Tanto tempo fa, quando Mati era appena nata, mia cognata ci fece ascoltare una ninna nanna. S'intitolava "Lucciola lucciola": facile da cantare anche per me che sono un campanaccio. Tommaso l’adorò subito e io gliela mormoravo per farlo addormentare mentre allattavo la cucciola di due mesi.
Poi Mati si ammalò: e il nostro orizzonte smise di essere il giardino ancora verde di settembre che circondava casa nostra e si chiuse tra le quattro mura di una stanza di ospedale. Anzi, tre muri e una finestra che dava su un condotto di aereazione, e da dove per vedere il cielo bisognava farsi venire il torcicollo.
Io e lei, lei ed io. La nostra giornata era una continua carezza, un continuo tenerla in braccio, per risarcire i suoi giorni fragili di tutto il dolore che doveva sopportare. E mentre diventava sempre più leggera, che a tenerla ad occhi chiusi sembrava quasi di avere le braccia vuote, non smettevo mai di cantarle quella canzone.

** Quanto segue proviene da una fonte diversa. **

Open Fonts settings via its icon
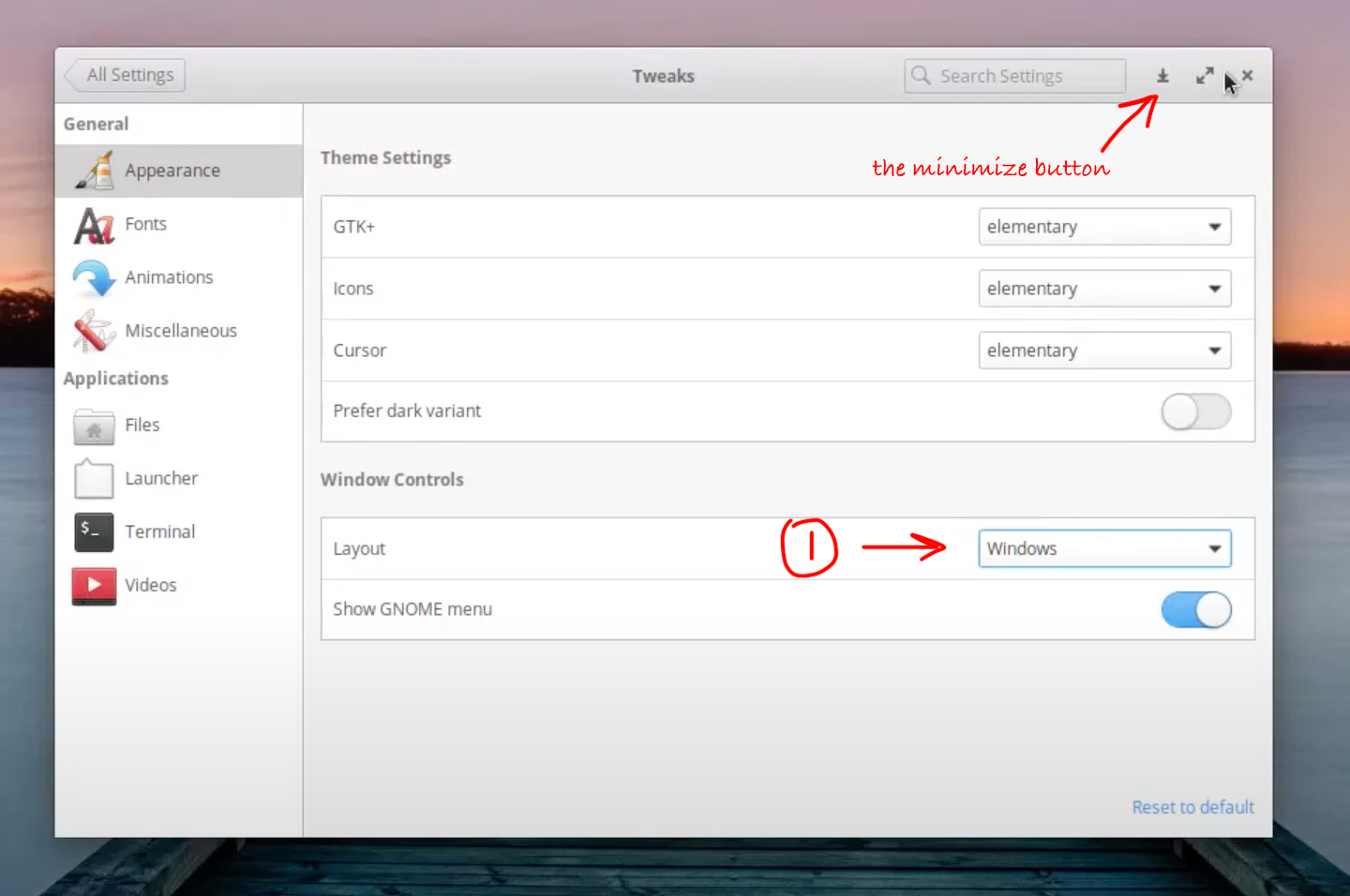The image size is (1350, 896). (94, 225)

Lei era un po’ come quella lucina, piccola ma meravigliosa quando la vedevi di notte sul prato. Una luce che va a intermittenza, e che vedevo sempre più distante.

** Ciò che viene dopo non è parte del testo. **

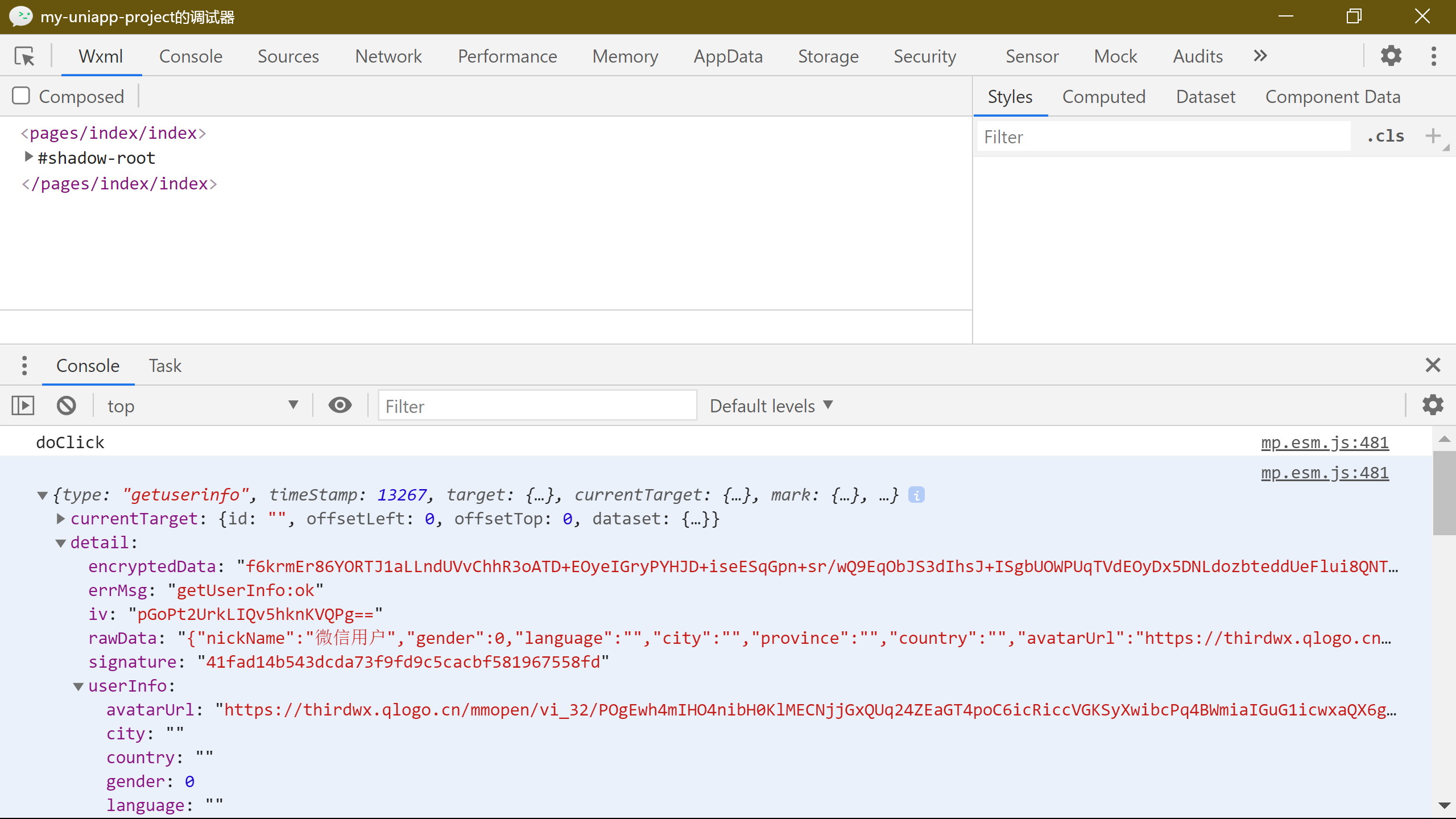Open console settings gear icon
The image size is (1456, 819).
1433,406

Dopo aver sbagliato tutto il possibile, i medici ci affidarono ad un’ambulanza per andare a cercare speranza in un altro ospedale. E anche lì sopra, tra gli urti e gli scossoni, mentre lei mi guardava con gli occhi sbarrati io continuavo a sorriderle e a cantare la stessa ninna nanna. E sentivo la manina contratta nella mia che piano si rilassava, ascoltando la musica conosciuta. Quella stessa nenia ci ha accompagnato fino alla fine del ricovero, quando finalmente la speranza ha preso il posto della disperazione: quando finalmente le hanno tolto la flebo dal collo e ha ricominciato a sorridermi con quei suoi occhi meravigliosi. Quando un miracolo ha trasformato quella povera crisalide di nuovo in farfalla.

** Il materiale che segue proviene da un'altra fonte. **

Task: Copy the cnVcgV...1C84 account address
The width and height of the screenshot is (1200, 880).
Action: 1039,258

Una volta tornata a casa, non so com’è, smisi si cantarla. Forse c’erano troppo brutti ricordi tra quelle parole semplici. Poi un giorno, quando Mati aveva quasi tre anni, la sentii avvicinarsi al cuginetto di pochi mesi e intonare "Lucciola Lucciola". Era tanto che non la sentivo e sono rimasta: così le chiesi chi gliel’avesse insegnata. <<Tu me la cantavi quando ero malata per farmi felice!>>. E non ha mai voluto dirmi da chi l'avesse saputo. Ora è di nuovo la nostra canzone: e spesso lei la canta al fratello più grande la sera di prima di addormentarsi. Così…giusto per farlo felice..
Commenti
E' così semplice eppure così dolce!!
Grazie davvero Silvia:è vero è stata una prova così forte...ma non riuscirò nemmeno mai a dimenticare che dono abbiamo ricevuto. E' come se Matilde fosse nata due volte...ma la cosa che più di tutti ci ha lasciato è il fatto che dobbiamo vivere i giorni accanto ai nostri figli pensando a quanto ogni attimo sia prezioso...
Grazie Maddalena...
Ho le lacrime agli occhi. Pure io la canto sempre a mia figlia e lei ormai la sa a memoria!
Mi sono commossa. Le tue parole toccanti, la tua dolcezza, la profondità della vostra dura prova affrontata insieme e l'amore racchiuso dalla vostra canzone. Attimi pi puro amore che hai condiviso con chi legge. Grazie.
Commovente, Daniela. Queste cose, anche se personali, è bello scriverle, sono un dono per tutti.